« Le domaine de la création artistique, parce qu’il est le fruit de l’imaginaire du créateur, est soumis à un régime de liberté renforcé afin de ne pas investir le juge d’un pouvoir de censure qui s’exercerait au nom d’une morale nécessairement subjective de nature à interdire des modes d’expression, souvent minoritaires, mais qui sont aussi le reflet d’une société vivante et qui ont leur place dans une démocratie. »
En une seule phrase, les juges de la cour d’appel de Versailles ont apporté, dans leur arrêt du 18 février dernier, une réponse claire, nette et sans ambiguïté au débat qui nous anime cet après-midi.
De ces quelques lignes, il ressort que la création artistique doit être protégée des velléités de censure, de plus en plus nombreuses, d’acteurs ou de collectifs divers.
Quand ils parviennent à leurs fins, comme ce fut encore le cas récemment, cette infime minorité prive alors une large majorité d’avoir accès à une œuvre, en s’attaquant aux fondements mêmes de la création et de la diffusion artistiques. Nous ne pouvons céder sur ce point, à moins de concéder implicitement qu’il existerait un art moralement acceptable et un art moralement répréhensible. Les juges de vertu sont d’un autre temps, et le seul art condamnable est celui qui ne respecte pas la loi.

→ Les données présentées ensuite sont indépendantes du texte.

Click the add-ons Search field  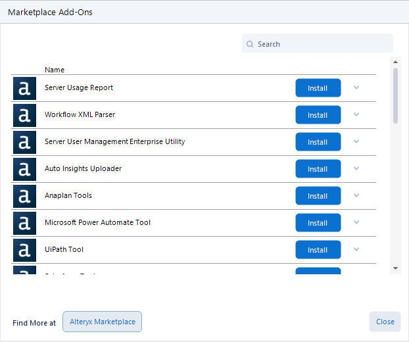click(322, 44)
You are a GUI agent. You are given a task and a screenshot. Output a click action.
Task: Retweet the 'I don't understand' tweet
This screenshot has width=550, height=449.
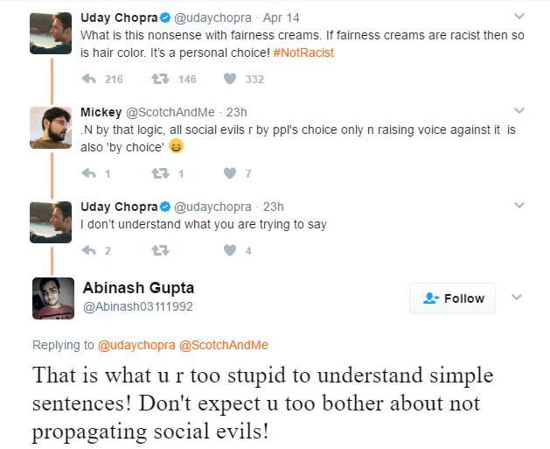click(x=160, y=250)
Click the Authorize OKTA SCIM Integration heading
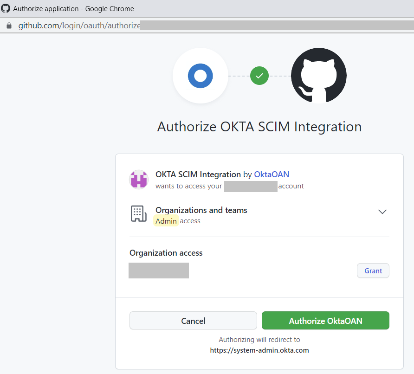This screenshot has height=374, width=414. pos(259,127)
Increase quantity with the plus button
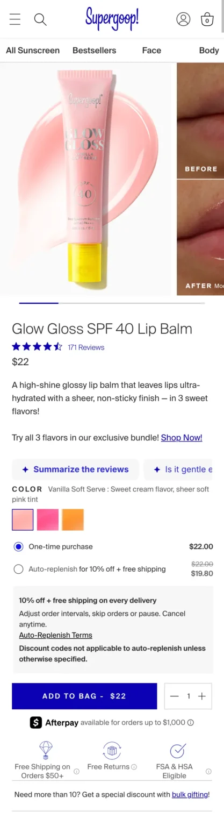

Ainsi, dès lors que la spécificité de la liberté de la création est établie, et s’il est nécessaire d’y adjoindre un « régime de liberté renforcé », comme le font observer les magistrats de la cour d’appel de Versailles, il faut que celui-ci passe non seulement par la reconnaissance de la singularité de la liberté de création et de diffusion artistiques, mais aussi par la normativité de ces principes essentiels à l’existence, au développement et au rayonnement des arts et de la culture dans notre pays.
C’est pourquoi, pour conférer une normativité à ces principes, nous proposons de créer une sanction pénale en cas d’entrave à la liberté de création et de diffusion artistiques, analogue à celle qui prévaut en cas d’entrave à la liberté d’expression.
J’ajouterai que, par syllogisme, il serait incohérent de convenir du caractère particulier et même unique de la liberté de création et de diffusion, comme nous venons de le faire, et de vouloir les assimiler, pénalement, à la liberté d’expression. Ces libertés sont bien distinctes et méritent donc une caractérisation pénale en cas d’entrave.